It is often said that trading options is risky and fraught with unknown dangers, it’s difficult to learn and difficult to do. This isn’t always the case.
As with any kind of trading it’s essential to have solid risk management skills. But provided the trader is trained correctly from the start and has a thorough understanding of options themselves as well as probabilities and time horizons, profitability is possible, even when there aren’t any stops.
Here’s 6 things to remember when trading options: 1 - It’s important to question whether your expectations for the underlying stock hitting the breakeven point are realistic and to do your scenario calculations before you put your trade on.
2 - Don’t forget that directional bias (long or short) can be used to set up great option trades.
3 - A common mistake is not to check the expiry date of the options and then select the wrong strike prices. People tend to place option trades without calculating the risks and end up throwing their money away. For example a trader might put a US$50 on a $200 call that expires in a month but if it is currently trading at $80 then it might need a lot more time and the option contract will expire worthless – unnecessary money lost.
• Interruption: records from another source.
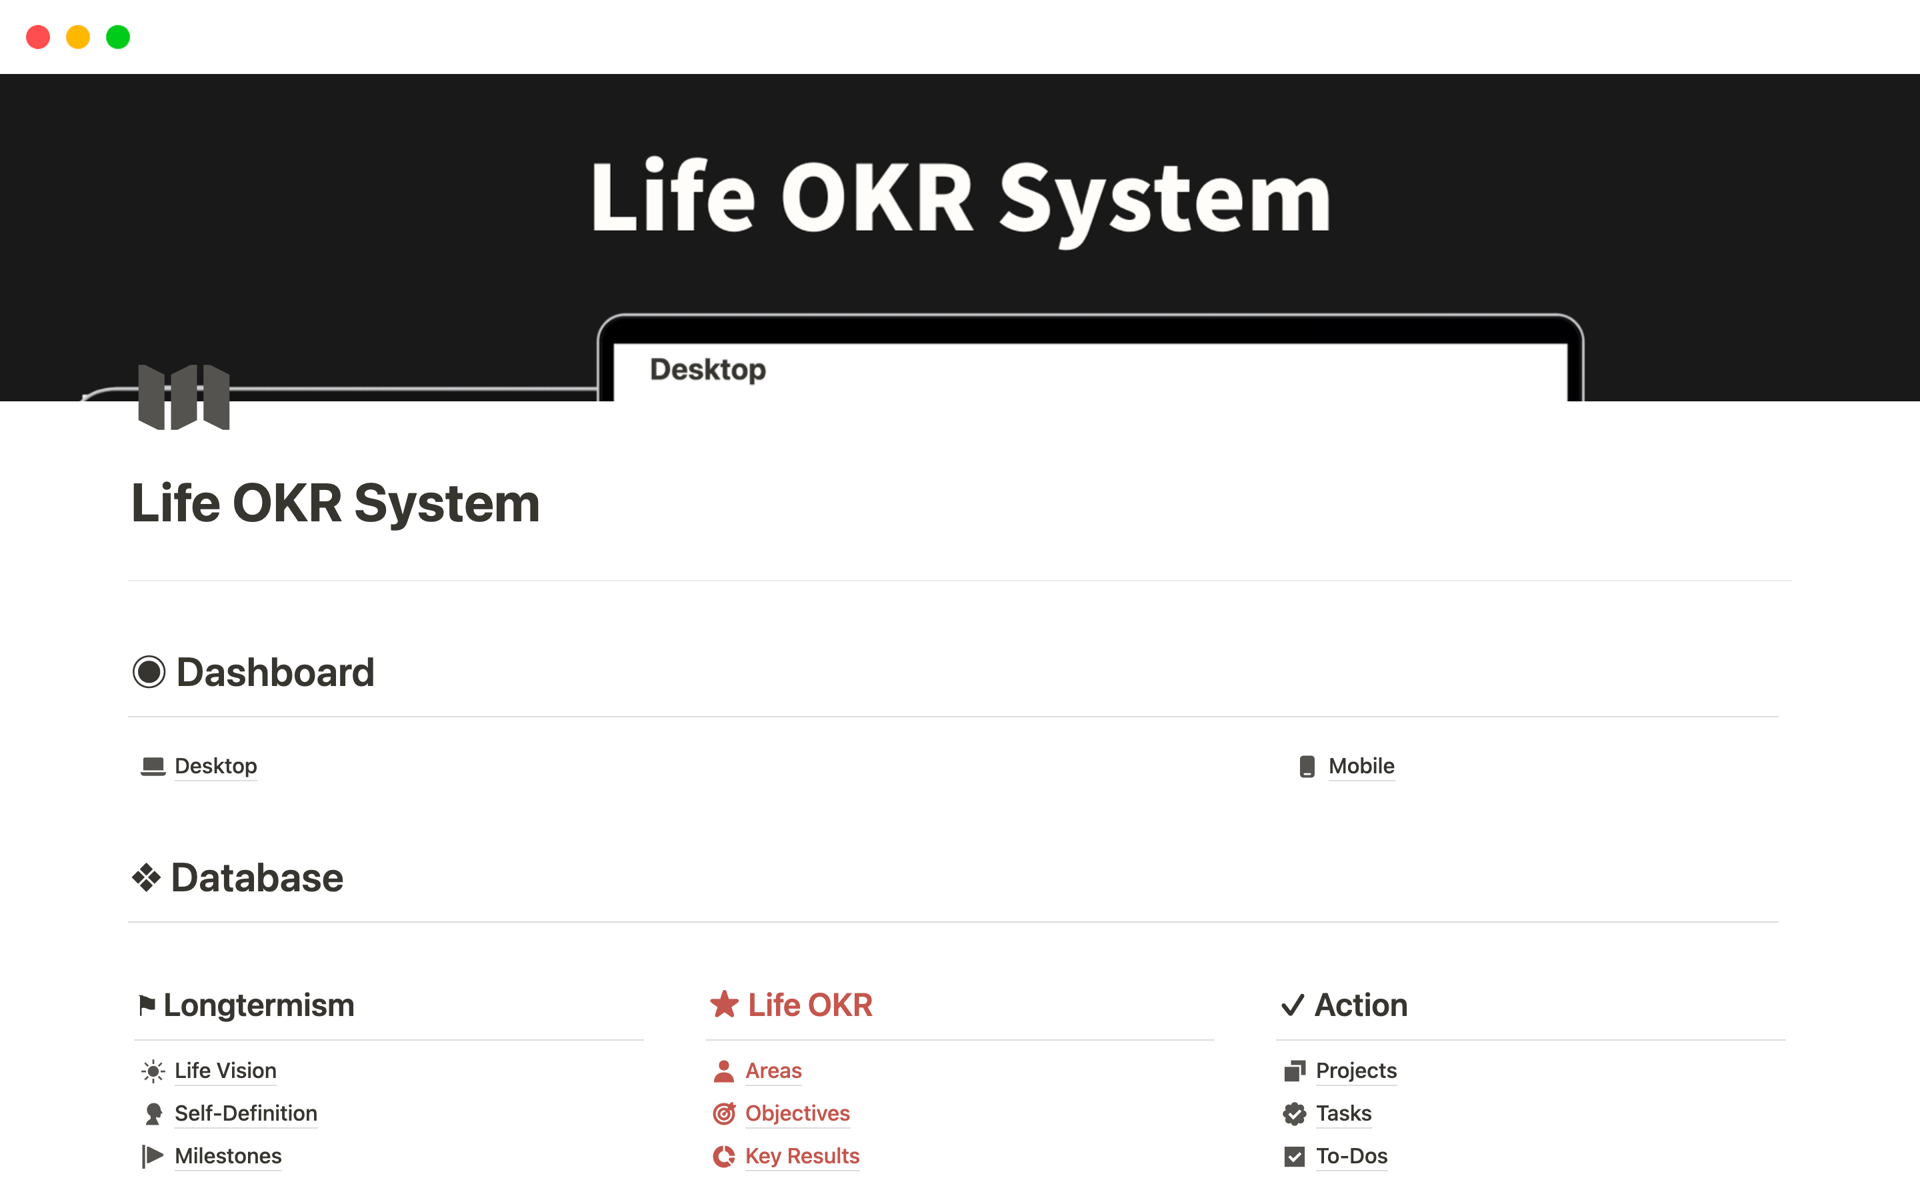Open the Desktop dashboard link

click(215, 766)
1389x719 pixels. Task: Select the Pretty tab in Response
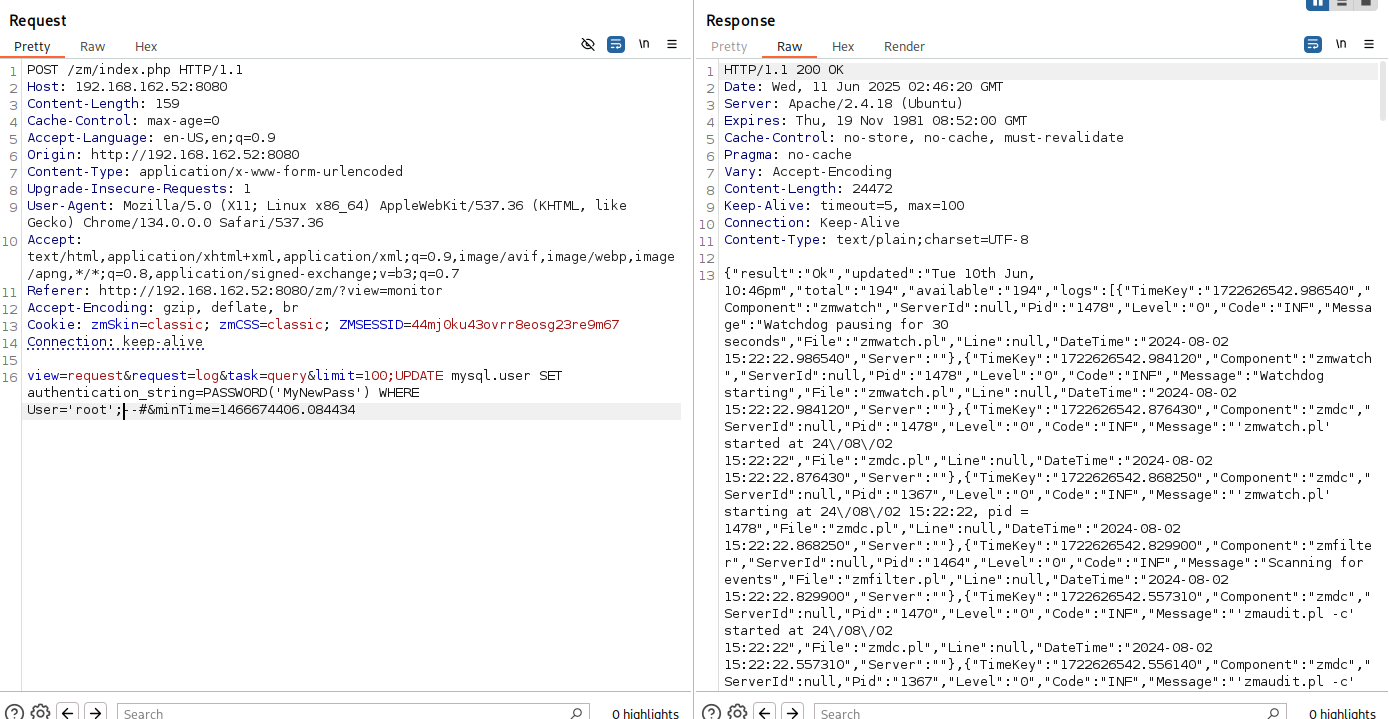coord(729,47)
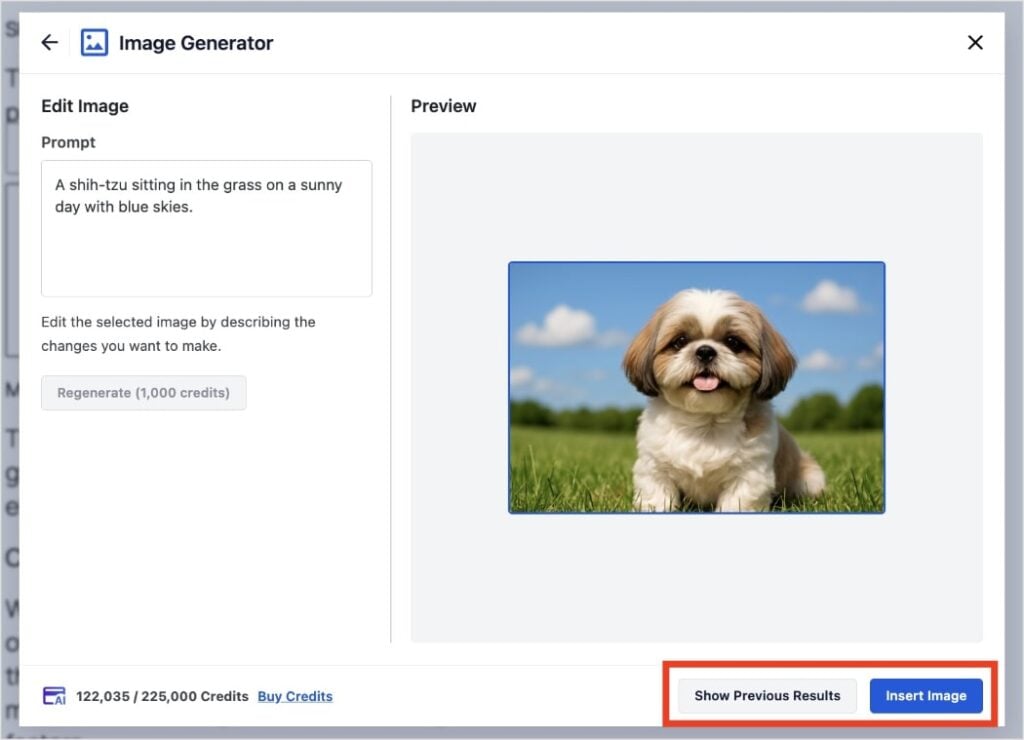Click the "Image Generator" title text
Image resolution: width=1024 pixels, height=740 pixels.
tap(196, 43)
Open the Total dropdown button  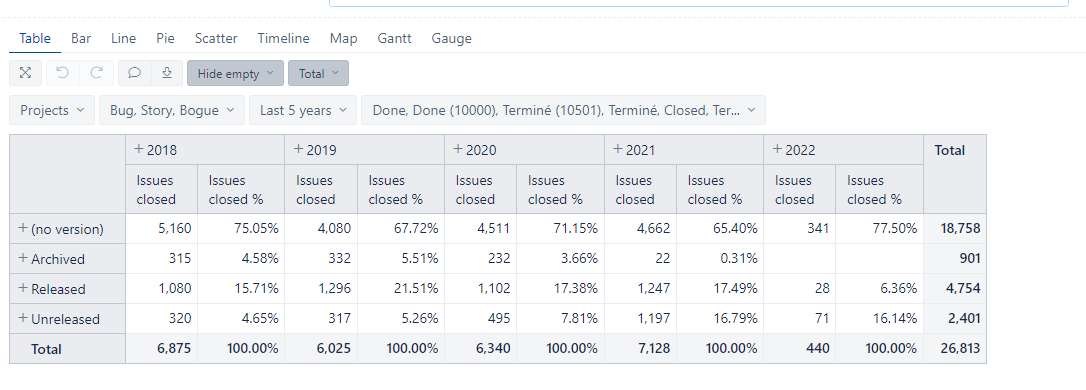tap(319, 73)
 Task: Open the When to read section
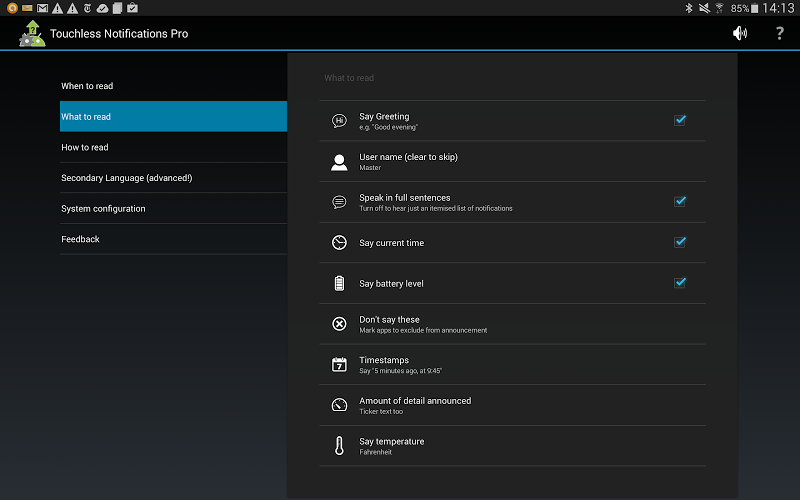(x=173, y=86)
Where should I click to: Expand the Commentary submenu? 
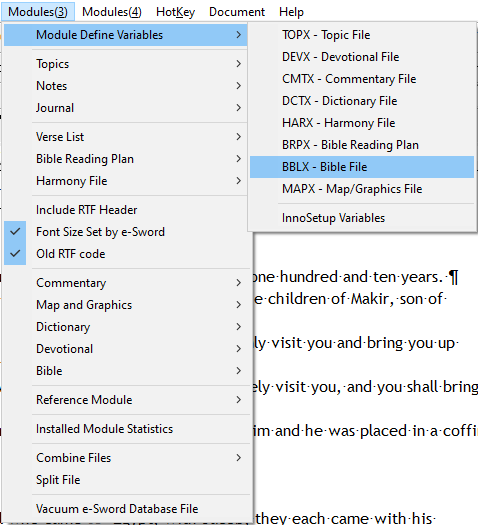click(126, 283)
4 - Another trap is to think that there is a value in buying an option just because it is cheap. In reality, you always need to look at the risk scenarios, calculate the likely outcomes and decide which is best in terms of strike price selection and for you as a trader.
5 - Never trade naked options no matter how alluring it may seem. All your assets are on the line when you sell an option and don’t own anything that can cover you if the trade goes against you. That said, selling options does have its place as part of multiple strategies that provide coverage, for example covered calls and option spreads. But only when you have solid risk management skills in place.
6 - Anyone new to trading or trading options should avoid option selling strategies until they are experienced and profitable trading buy only strategies. The benefits to options
There are particular benefits to trading options. For example, they suit people who want to trade while also working a full-time job as options trades run for days and weeks as opposed to intraday trades that run for minutes therefore requiring more time each day. Also you don’t have to tie up a lot of your capital in each trade and it’s a defined risk, at least with buy options where you can’t lose more than the premium paid for the option. This can be attractive to the new trader as options are a lot less capital intensive than buying stocks.
So it’s about applying the same rigour and willingness to learn to this type of instrument as you do to any other.